Forget your mate's potential

People often spot their partner's potential and consider him/her an ideal candidate for remodeling. Such relationships stem from lack; one person finds the other deficient. The individual who falls short of the other's expectations feels unworthy and unloved. If you want to change your mate, love won't last.

You got together because you recognized one another's merits and they still exist. Focus on your partner's encouraging qualities. See through positive eyes and love will grow.

Make yourself happy

Do you want your mate to make you happy? You might imagine good relationships operate that way. You are in charge of your joy though. No one is responsible for another's happiness.

Love is not conditional. When people expect their partners to make them happy they don't enjoy the real person beneath their expectations. Their mates have to second-guess what's required of them, which can't happen all the time. No one knows what's going on in another person's head and failure's inevitable.

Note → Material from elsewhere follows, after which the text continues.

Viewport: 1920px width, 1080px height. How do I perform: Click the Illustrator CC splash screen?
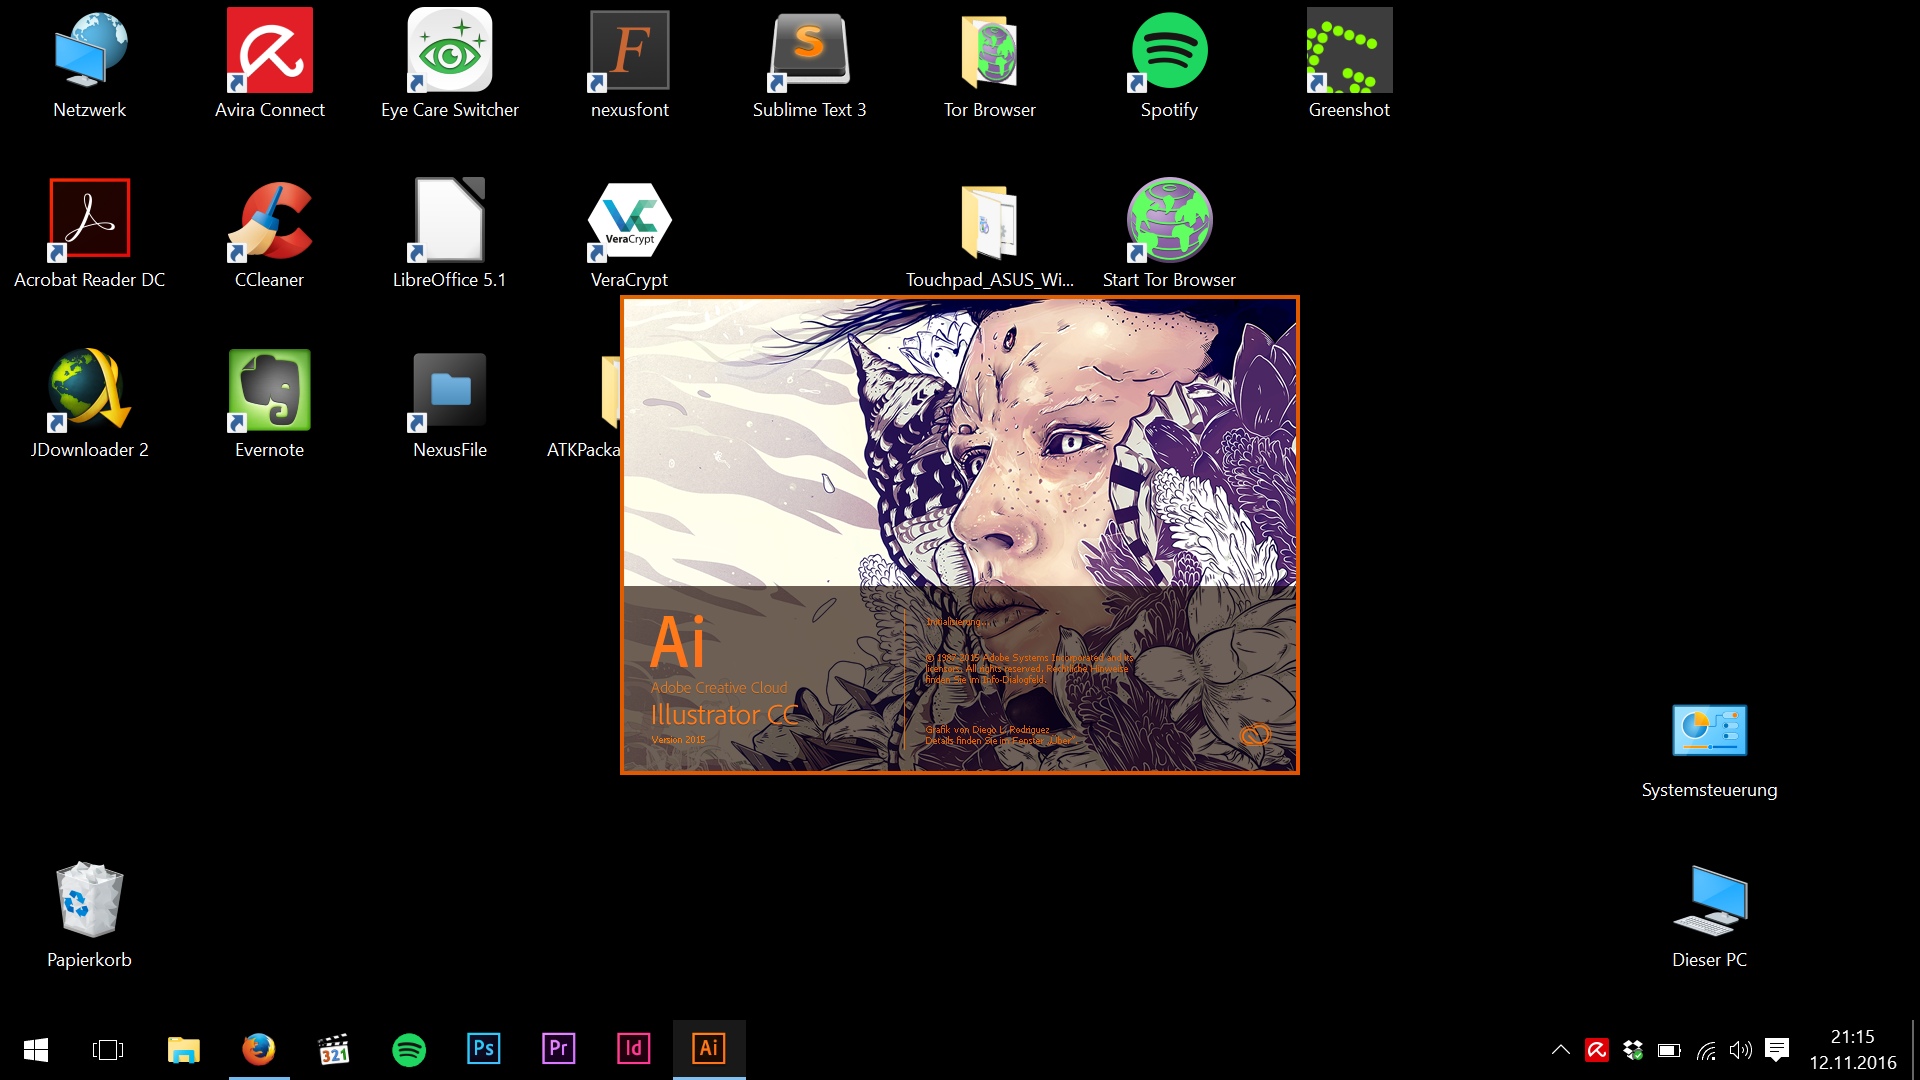point(960,535)
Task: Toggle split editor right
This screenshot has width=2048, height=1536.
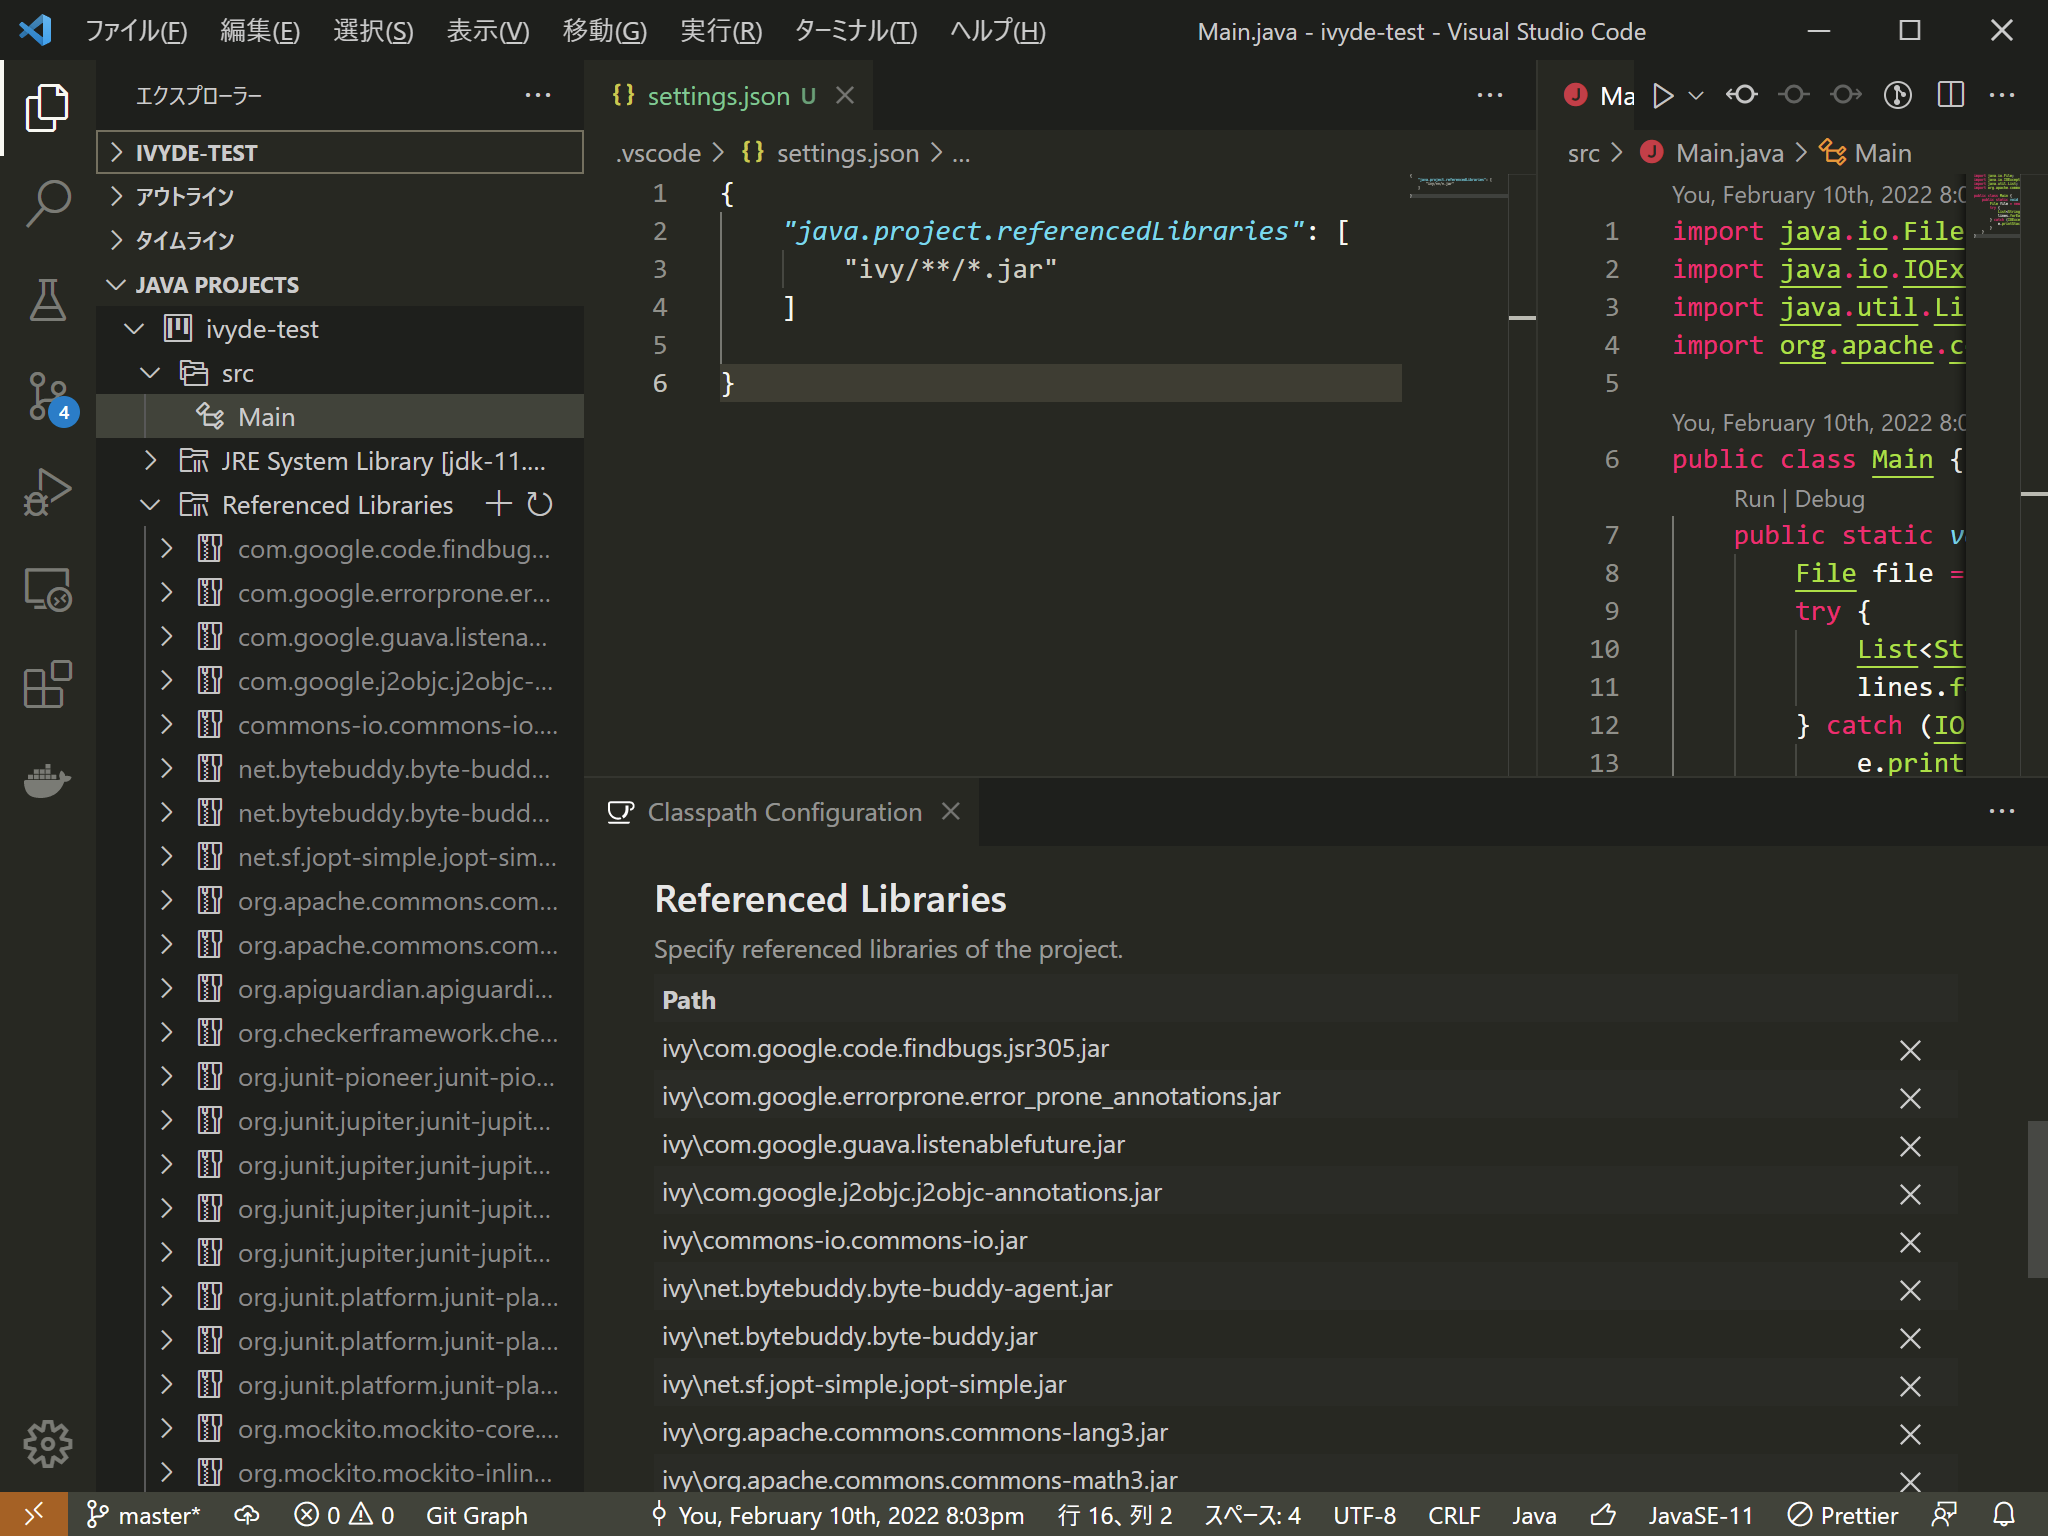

Make yourself happy. Don't depend on your mate to please you before you can feel good. Sometimes, he/she will do things you dislike, but you need not be miserable or imagine your relationship has failed.

Respond with intent

It's hard to recognize how you react during difficult conversations. Pay attention to others' quarrels, though, and you might realize you communicate similarly. People change their tone, sometimes shouting. They interrupt and dig up irrelevant issues from the past.

When you have a tough conversation, consider the outcome you want--a long-lasting relationship--before you speak. Remember your partner's not your enemy and you wish for peace, love, and respect.

Forget mistakes, and create a strong, joyful partnership. Recognize you can't have the outcome you want with negativity. Speak lovingly, and you'll get what you crave.

The three secrets--forgetting your mate's potential, making yourself happy, and responding instead of reacting--will change how you handle your relationship. Your romance will last if you take note.